*** Opening EXERCISE MATERIAL ***

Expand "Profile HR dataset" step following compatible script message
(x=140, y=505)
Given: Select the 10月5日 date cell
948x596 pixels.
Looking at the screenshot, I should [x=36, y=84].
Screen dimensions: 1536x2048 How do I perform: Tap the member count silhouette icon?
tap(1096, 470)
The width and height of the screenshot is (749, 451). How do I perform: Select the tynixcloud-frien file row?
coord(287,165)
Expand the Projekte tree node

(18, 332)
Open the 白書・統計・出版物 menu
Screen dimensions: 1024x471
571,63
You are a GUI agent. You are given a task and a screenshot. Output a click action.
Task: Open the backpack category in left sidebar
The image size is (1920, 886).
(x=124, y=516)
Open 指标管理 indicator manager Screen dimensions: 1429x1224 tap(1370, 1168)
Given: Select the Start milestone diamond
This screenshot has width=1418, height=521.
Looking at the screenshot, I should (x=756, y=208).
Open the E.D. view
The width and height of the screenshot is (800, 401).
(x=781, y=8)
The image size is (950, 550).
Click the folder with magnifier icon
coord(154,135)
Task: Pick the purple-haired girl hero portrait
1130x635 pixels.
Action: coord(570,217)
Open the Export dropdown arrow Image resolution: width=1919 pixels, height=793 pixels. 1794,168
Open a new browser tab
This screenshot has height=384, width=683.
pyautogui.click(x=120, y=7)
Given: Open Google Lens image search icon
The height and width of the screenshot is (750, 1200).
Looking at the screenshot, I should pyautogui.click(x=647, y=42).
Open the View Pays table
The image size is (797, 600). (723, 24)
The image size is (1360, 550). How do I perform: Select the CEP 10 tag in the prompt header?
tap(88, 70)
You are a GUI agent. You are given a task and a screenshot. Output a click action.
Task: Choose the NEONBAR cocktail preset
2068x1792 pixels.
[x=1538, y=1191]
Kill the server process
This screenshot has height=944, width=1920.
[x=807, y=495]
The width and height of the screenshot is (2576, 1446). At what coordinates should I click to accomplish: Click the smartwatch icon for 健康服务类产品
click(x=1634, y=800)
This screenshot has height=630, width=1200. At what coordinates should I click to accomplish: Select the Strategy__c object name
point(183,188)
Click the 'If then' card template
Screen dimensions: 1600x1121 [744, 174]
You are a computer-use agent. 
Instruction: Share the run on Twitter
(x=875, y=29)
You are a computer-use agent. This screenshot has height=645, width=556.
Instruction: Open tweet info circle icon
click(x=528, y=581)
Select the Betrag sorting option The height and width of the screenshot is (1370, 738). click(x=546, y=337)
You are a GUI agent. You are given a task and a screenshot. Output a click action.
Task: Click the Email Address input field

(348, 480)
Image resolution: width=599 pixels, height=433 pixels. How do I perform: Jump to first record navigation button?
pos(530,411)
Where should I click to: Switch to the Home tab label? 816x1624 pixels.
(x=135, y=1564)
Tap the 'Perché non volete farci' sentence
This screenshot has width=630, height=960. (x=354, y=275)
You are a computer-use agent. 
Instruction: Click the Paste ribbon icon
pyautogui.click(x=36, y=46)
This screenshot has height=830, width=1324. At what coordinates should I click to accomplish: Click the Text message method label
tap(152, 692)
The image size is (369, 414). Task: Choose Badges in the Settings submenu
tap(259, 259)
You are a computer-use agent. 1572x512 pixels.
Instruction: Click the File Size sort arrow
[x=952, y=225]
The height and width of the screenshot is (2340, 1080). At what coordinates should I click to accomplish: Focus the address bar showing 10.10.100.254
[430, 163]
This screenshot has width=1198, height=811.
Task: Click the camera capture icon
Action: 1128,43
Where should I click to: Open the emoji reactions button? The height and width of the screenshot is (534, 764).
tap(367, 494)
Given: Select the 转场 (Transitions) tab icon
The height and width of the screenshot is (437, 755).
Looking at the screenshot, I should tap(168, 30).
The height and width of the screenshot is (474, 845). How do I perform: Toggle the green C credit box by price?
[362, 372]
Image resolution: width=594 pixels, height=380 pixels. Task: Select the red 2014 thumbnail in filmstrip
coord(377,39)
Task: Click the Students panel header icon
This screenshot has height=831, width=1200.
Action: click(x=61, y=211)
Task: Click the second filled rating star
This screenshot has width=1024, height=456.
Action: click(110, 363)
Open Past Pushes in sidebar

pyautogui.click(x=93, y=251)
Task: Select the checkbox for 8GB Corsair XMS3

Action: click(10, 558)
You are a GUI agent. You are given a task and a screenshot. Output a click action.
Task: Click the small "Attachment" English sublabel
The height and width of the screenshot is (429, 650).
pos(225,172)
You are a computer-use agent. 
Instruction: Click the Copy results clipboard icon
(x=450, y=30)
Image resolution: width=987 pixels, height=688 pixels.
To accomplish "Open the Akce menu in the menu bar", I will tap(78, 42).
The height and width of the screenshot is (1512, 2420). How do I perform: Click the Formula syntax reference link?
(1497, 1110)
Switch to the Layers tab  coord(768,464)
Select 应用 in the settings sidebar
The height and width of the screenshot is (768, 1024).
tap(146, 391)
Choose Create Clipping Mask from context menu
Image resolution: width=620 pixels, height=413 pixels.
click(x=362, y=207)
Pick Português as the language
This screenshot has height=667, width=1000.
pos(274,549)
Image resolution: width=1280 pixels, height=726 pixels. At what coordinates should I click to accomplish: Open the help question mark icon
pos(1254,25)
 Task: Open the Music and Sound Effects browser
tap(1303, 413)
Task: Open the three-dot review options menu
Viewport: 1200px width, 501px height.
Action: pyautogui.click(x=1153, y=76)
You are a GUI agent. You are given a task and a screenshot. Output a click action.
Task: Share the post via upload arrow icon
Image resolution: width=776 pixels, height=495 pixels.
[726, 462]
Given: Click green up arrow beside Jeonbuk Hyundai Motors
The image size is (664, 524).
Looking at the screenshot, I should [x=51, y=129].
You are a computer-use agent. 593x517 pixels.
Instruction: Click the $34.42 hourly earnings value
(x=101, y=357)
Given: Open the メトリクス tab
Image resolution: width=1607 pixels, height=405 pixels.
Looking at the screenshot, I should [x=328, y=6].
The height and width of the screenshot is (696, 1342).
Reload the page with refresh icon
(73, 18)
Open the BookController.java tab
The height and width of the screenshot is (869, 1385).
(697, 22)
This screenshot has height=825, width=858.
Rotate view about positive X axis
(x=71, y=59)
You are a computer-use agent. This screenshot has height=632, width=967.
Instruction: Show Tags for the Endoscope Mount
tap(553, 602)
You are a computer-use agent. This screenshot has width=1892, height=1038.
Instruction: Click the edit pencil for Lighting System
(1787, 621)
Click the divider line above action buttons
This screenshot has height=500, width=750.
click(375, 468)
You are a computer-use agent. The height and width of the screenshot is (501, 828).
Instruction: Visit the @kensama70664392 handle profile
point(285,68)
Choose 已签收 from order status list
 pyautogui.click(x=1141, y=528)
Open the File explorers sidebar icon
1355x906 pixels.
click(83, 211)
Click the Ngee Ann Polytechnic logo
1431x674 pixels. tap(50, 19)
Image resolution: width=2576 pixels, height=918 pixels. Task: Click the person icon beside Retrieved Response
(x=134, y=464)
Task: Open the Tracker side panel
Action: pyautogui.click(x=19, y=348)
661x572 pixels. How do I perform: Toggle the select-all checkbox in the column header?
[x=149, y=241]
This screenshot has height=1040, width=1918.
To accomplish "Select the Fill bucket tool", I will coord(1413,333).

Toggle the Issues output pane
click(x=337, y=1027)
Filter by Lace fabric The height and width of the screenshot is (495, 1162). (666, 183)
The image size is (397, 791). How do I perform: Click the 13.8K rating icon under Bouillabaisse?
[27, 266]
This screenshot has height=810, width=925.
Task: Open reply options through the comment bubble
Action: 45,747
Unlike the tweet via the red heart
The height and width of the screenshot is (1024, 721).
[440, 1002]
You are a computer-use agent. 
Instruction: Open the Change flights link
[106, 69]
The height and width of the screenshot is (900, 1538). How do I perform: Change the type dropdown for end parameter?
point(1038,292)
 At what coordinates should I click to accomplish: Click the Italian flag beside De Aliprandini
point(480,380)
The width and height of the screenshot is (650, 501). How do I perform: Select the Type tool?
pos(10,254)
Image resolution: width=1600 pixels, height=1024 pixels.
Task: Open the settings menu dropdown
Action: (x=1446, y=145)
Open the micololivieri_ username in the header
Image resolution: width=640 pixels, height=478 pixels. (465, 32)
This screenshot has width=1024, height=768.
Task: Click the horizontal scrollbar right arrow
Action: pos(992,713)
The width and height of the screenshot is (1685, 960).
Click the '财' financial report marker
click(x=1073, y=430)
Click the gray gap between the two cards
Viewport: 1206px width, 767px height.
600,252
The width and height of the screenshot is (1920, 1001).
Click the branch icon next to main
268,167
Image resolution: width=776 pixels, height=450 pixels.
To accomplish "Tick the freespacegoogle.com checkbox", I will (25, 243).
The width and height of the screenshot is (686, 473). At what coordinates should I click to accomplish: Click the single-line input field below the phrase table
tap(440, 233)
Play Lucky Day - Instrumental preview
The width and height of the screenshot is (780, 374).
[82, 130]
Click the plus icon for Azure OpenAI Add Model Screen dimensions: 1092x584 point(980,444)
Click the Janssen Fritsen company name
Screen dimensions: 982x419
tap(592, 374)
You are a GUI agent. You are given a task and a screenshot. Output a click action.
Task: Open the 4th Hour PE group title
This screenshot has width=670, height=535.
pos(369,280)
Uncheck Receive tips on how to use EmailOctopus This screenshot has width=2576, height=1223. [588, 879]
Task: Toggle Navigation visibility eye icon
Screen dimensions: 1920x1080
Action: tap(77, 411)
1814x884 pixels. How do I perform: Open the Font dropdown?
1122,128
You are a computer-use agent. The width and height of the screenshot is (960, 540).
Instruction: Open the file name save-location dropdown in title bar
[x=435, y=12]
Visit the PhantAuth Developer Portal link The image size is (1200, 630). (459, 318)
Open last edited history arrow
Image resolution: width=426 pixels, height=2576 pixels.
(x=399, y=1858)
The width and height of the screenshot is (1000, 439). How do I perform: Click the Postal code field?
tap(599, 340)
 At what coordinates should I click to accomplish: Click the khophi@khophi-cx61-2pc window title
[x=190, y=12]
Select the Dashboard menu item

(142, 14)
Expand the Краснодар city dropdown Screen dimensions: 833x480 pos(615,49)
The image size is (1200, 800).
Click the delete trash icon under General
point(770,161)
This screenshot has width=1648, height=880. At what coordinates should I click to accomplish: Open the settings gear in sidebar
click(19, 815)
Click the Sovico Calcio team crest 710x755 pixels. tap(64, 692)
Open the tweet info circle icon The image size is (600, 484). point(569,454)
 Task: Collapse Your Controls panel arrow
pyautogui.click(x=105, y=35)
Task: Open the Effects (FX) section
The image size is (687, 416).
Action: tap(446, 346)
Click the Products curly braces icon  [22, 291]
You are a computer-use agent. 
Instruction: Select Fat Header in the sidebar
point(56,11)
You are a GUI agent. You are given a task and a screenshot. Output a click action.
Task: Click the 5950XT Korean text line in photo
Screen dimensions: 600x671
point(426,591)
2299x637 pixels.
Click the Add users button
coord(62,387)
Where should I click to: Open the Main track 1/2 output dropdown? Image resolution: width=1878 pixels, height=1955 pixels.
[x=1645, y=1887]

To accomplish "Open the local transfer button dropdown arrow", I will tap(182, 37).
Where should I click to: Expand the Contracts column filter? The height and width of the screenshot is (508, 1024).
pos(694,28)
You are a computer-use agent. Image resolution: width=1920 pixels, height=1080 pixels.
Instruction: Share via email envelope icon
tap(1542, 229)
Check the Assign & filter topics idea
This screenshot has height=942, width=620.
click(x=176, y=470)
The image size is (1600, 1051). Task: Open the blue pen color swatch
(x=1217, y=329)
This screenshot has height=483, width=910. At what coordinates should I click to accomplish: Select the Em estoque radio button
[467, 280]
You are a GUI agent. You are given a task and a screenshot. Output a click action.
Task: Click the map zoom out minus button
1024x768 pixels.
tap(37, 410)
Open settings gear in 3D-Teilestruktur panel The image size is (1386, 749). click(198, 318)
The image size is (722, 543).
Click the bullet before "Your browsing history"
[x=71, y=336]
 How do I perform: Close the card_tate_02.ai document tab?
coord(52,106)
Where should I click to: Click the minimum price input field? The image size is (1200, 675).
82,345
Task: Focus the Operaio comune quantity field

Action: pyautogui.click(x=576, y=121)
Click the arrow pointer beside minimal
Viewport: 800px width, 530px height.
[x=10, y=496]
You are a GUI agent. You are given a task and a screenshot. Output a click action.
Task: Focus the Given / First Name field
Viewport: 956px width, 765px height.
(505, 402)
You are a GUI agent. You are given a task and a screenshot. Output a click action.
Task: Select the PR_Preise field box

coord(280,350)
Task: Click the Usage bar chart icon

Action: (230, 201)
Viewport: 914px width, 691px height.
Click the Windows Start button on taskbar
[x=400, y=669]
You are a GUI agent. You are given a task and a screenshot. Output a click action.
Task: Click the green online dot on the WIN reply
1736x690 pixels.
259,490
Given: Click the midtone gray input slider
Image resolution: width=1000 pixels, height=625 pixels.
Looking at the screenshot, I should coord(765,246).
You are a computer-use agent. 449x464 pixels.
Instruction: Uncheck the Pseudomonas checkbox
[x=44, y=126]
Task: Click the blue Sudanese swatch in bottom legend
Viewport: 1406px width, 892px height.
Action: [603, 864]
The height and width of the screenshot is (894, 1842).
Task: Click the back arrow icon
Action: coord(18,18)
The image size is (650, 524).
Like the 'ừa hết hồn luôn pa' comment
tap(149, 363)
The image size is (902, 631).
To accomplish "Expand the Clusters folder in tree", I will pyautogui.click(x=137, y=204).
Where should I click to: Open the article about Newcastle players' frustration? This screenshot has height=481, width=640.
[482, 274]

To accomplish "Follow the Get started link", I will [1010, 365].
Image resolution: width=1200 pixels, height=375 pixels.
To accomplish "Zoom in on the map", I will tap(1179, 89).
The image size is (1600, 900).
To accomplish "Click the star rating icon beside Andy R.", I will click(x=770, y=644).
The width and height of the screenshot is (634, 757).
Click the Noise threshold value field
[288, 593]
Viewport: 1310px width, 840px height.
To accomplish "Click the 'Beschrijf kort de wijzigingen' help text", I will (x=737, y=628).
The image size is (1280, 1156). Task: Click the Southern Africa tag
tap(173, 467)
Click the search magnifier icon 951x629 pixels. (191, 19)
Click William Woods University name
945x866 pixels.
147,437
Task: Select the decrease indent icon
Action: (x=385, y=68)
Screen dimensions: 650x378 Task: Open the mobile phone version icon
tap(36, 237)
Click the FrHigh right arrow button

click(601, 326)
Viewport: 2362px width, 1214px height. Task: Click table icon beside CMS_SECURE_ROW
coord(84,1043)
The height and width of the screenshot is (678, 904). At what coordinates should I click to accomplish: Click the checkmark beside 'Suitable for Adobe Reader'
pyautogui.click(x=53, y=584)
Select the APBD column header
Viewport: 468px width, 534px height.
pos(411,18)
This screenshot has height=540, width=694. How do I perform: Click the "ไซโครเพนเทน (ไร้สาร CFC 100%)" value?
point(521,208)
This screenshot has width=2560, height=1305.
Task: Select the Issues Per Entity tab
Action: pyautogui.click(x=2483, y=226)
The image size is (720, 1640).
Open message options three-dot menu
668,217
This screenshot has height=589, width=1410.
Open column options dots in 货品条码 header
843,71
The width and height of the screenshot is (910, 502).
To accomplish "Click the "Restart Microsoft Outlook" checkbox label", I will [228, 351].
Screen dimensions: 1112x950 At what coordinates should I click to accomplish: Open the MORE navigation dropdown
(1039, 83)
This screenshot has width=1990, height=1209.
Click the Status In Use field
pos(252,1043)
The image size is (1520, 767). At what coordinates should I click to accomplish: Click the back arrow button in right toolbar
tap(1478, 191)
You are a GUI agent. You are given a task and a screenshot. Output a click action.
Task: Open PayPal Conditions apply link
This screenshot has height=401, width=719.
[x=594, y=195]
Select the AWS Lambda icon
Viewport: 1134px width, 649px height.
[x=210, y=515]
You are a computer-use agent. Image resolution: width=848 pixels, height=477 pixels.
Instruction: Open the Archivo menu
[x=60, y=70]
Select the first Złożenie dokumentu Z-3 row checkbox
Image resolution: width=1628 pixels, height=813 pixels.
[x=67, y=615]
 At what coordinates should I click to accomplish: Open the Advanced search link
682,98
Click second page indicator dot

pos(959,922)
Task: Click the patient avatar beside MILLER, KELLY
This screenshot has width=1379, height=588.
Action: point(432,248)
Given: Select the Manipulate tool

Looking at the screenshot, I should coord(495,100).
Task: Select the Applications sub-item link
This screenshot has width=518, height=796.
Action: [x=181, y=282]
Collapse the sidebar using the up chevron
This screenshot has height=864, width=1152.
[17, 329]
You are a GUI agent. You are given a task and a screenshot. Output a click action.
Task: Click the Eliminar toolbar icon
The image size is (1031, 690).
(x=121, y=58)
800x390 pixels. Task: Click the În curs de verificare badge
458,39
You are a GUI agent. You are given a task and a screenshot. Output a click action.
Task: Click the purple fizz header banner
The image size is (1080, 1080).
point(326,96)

*** Closing EXERCISE MATERIAL ***

- REQUIREMENT: Set down, word for word, every line from the line that holds "This screenshot has height=864, width=1152." to the end of the entries above, including both ends.

- FINISHED TASK:
This screenshot has height=864, width=1152.
[17, 329]
You are a GUI agent. You are given a task and a screenshot. Output a click action.
Task: Click the Eliminar toolbar icon
The image size is (1031, 690).
(x=121, y=58)
800x390 pixels. Task: Click the În curs de verificare badge
458,39
You are a GUI agent. You are given a task and a screenshot. Output a click action.
Task: Click the purple fizz header banner
The image size is (1080, 1080).
point(326,96)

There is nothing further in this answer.